▶ Task instructions
Reproduce the listing from the line containing "Click the Data Exporter title text" through the line containing "Image resolution: width=1313", swapping "Tools" for "View" and leaving everything else as it is.

▶ Data for processing
"""

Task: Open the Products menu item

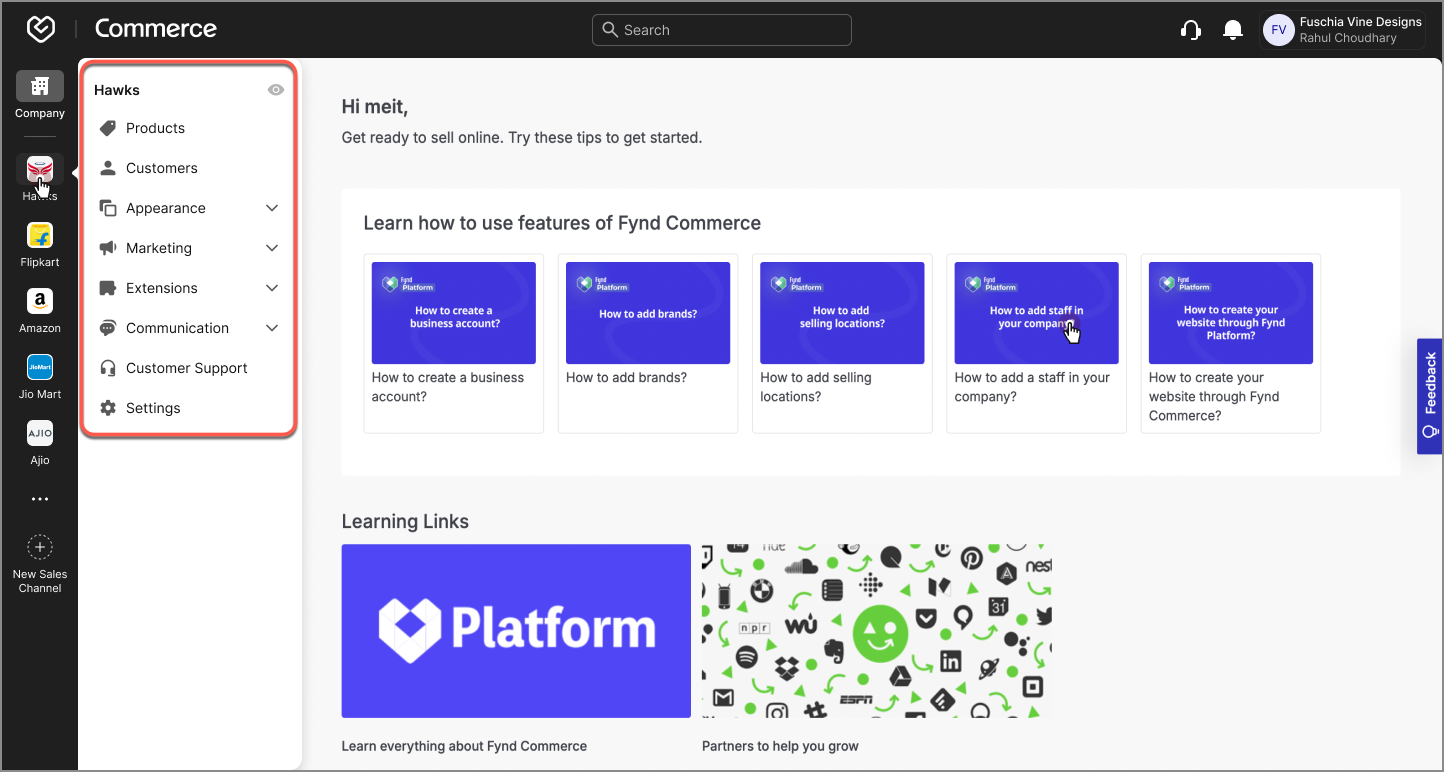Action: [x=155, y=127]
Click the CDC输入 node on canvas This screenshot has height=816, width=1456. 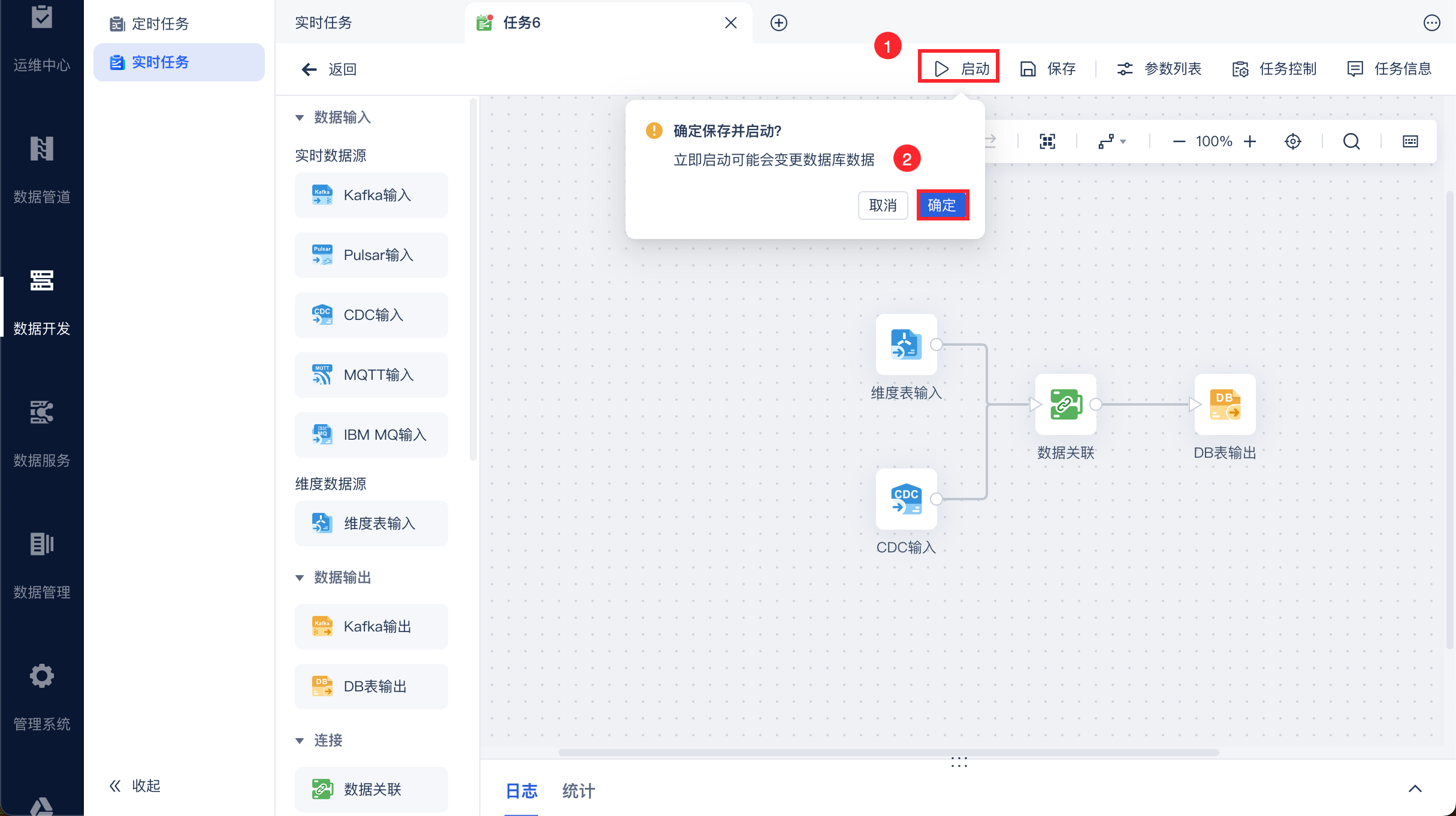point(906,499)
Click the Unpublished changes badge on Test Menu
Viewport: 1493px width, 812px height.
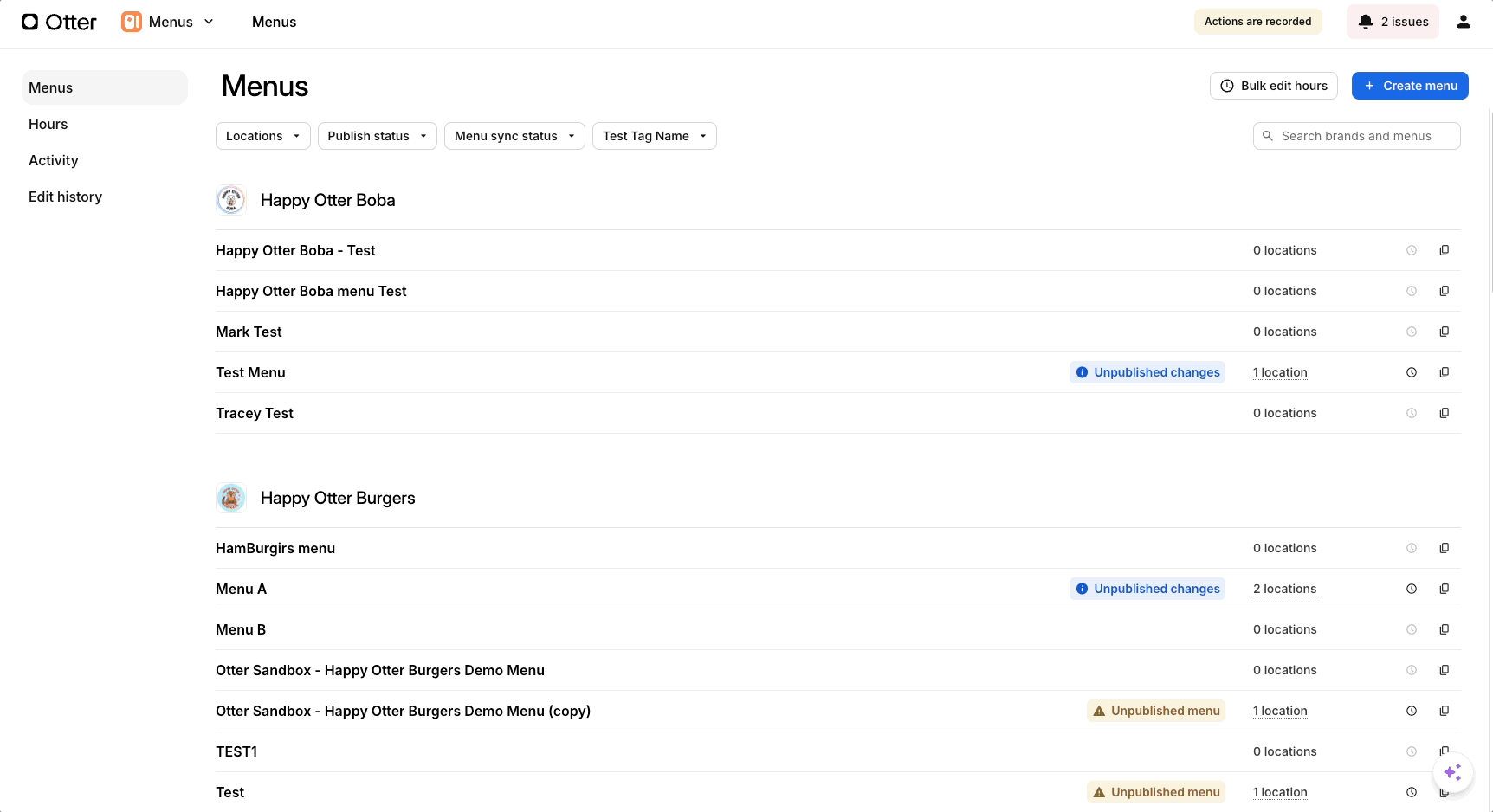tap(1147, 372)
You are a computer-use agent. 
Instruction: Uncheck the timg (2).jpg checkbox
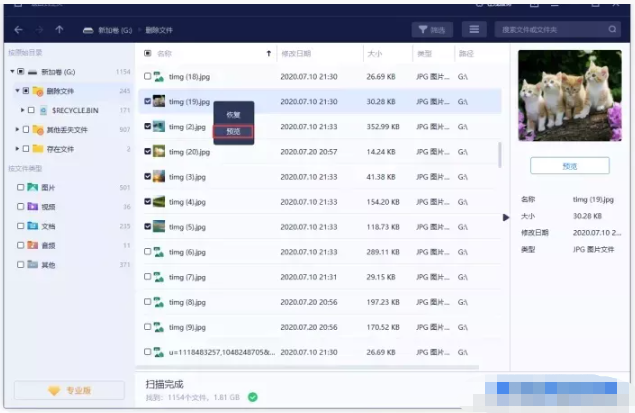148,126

"""
"""

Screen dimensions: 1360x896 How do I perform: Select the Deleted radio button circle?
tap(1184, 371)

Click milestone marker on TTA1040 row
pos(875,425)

"""
"""

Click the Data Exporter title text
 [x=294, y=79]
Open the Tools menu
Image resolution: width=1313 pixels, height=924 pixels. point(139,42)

"""

▶ Solution
Click the Data Exporter title text
 [x=294, y=79]
Open the View menu
Image resolution: width=1313 pixels, height=924 pixels. point(139,42)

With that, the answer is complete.